Exercise requirements:
Set down exactly the lines below between the line holding "The height and width of the screenshot is (500, 600)." and the line holding "Given: Click the black input shadow slider", inclusive; no other line belongs in the answer.

Stored items
-- Opening Marker --

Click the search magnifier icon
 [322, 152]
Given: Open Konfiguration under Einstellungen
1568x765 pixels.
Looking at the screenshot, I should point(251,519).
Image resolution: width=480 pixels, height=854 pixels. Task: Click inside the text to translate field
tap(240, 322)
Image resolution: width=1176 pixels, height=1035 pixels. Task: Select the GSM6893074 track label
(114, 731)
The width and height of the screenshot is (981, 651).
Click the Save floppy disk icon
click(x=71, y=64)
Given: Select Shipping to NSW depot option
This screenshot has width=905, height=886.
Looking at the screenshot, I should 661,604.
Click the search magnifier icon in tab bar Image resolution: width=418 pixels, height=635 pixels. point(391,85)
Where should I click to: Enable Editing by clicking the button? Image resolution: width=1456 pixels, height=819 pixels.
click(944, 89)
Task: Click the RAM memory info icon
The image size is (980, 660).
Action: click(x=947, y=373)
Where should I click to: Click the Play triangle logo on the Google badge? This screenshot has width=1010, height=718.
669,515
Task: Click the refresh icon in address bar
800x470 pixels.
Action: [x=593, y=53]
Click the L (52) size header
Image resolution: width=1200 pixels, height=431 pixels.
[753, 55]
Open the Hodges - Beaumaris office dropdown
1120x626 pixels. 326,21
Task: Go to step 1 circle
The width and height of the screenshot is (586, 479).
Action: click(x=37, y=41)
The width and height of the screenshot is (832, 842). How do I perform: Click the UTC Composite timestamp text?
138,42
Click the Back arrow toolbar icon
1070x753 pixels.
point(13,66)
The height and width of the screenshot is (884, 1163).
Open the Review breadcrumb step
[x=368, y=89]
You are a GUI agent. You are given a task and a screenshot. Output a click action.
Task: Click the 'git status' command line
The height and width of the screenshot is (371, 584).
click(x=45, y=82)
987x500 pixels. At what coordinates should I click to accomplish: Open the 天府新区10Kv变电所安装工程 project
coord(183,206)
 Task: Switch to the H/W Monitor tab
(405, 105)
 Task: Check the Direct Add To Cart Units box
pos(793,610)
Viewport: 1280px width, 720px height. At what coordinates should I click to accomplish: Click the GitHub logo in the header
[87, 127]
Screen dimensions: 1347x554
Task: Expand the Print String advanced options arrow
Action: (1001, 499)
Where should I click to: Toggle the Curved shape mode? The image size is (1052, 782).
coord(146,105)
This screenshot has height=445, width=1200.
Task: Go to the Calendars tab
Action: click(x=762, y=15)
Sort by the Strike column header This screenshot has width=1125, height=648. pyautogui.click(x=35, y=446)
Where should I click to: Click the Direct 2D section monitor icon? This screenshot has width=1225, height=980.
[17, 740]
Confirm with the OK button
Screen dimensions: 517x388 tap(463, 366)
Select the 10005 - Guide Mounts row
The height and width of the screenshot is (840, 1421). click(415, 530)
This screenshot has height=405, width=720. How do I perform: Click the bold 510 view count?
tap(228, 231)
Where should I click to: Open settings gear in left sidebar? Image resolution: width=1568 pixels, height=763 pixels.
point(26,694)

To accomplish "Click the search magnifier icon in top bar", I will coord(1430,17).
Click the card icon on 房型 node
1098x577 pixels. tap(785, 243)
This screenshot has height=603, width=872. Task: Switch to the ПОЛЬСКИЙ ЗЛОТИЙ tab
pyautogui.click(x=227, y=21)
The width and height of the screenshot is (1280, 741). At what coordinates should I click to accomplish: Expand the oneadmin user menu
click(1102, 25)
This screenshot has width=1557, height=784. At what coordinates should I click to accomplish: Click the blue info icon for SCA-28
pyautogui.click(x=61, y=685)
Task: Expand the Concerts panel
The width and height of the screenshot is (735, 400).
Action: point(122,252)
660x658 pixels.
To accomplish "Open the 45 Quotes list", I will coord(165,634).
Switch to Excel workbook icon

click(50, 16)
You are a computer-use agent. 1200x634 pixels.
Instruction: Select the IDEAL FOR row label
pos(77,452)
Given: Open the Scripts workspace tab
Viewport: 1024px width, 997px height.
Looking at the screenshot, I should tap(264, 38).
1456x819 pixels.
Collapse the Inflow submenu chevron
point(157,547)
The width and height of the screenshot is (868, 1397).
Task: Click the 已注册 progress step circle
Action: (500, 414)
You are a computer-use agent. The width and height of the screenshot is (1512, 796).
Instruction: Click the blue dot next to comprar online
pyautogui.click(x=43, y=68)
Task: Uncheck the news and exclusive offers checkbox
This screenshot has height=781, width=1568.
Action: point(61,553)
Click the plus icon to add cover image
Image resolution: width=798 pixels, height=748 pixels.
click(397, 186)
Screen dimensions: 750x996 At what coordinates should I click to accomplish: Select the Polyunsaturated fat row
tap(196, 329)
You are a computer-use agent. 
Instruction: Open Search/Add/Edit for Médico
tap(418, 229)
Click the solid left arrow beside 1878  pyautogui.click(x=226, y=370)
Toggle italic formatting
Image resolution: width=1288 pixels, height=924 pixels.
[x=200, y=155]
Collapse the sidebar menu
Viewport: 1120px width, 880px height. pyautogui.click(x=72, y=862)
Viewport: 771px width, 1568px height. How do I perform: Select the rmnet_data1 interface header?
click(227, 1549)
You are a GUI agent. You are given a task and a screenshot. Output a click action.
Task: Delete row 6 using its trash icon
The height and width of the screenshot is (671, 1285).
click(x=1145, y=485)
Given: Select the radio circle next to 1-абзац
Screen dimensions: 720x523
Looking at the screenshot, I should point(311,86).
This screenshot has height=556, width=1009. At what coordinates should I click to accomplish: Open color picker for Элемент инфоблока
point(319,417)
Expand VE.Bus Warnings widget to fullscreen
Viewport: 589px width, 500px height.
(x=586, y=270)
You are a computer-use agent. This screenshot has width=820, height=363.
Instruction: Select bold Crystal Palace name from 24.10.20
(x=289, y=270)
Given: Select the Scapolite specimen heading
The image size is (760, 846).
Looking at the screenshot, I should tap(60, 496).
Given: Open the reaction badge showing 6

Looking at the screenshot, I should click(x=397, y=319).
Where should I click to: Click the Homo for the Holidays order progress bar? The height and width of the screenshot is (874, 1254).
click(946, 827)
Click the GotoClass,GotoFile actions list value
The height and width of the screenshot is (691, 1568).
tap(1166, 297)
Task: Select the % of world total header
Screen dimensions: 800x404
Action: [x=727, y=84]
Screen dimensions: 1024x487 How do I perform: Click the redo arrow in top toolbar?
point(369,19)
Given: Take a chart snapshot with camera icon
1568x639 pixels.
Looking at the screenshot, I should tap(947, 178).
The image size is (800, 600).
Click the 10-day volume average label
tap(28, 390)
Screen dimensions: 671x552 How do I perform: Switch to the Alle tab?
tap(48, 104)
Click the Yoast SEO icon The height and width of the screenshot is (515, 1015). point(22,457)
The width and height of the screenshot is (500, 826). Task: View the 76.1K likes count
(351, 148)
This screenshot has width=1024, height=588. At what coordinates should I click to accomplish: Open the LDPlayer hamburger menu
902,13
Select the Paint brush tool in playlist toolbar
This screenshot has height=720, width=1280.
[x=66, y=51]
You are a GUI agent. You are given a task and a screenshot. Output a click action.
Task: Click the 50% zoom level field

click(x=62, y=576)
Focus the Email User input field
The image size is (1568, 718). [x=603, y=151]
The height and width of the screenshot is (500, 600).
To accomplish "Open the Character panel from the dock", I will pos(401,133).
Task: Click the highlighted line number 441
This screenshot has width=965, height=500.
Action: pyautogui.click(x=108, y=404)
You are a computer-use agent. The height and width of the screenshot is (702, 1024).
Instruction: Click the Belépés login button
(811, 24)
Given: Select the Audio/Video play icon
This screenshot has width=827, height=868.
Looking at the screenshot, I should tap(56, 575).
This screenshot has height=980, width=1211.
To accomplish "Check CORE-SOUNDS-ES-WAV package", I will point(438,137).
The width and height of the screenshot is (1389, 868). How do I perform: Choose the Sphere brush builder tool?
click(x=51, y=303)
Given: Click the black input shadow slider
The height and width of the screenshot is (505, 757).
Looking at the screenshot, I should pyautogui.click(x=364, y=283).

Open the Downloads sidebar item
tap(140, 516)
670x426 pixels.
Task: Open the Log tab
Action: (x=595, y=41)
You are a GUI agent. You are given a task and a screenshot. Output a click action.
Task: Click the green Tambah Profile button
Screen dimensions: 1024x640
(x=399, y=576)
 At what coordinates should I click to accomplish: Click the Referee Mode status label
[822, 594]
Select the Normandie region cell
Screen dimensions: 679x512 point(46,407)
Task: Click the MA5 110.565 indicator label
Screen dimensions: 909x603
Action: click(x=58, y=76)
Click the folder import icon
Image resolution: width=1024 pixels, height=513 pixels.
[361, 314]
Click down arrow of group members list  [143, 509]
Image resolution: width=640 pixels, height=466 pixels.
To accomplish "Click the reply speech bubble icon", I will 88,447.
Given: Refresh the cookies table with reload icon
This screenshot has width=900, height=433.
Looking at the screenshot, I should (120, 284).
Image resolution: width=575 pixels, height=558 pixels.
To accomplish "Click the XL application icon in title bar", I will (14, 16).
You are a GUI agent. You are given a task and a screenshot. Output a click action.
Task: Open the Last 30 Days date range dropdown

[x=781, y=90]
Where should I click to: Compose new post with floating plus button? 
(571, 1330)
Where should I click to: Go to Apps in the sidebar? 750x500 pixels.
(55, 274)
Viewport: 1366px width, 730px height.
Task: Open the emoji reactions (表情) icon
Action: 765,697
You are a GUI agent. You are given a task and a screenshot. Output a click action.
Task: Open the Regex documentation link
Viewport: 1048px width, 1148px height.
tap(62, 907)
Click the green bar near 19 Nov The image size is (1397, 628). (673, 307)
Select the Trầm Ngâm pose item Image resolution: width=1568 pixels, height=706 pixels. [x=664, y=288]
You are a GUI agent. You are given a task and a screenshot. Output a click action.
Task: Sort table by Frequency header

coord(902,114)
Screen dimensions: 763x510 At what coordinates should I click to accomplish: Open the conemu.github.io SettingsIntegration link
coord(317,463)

-- Closing Marker --

Answer area:
The height and width of the screenshot is (500, 600).
To accomplish "Open the Character panel from the dock", I will pos(401,133).
Task: Click the highlighted line number 441
This screenshot has width=965, height=500.
Action: pyautogui.click(x=108, y=404)
You are a computer-use agent. The height and width of the screenshot is (702, 1024).
Instruction: Click the Belépés login button
(811, 24)
Given: Select the Audio/Video play icon
This screenshot has width=827, height=868.
Looking at the screenshot, I should tap(56, 575).
This screenshot has height=980, width=1211.
To accomplish "Check CORE-SOUNDS-ES-WAV package", I will point(438,137).
The width and height of the screenshot is (1389, 868). How do I perform: Choose the Sphere brush builder tool?
click(x=51, y=303)
Given: Click the black input shadow slider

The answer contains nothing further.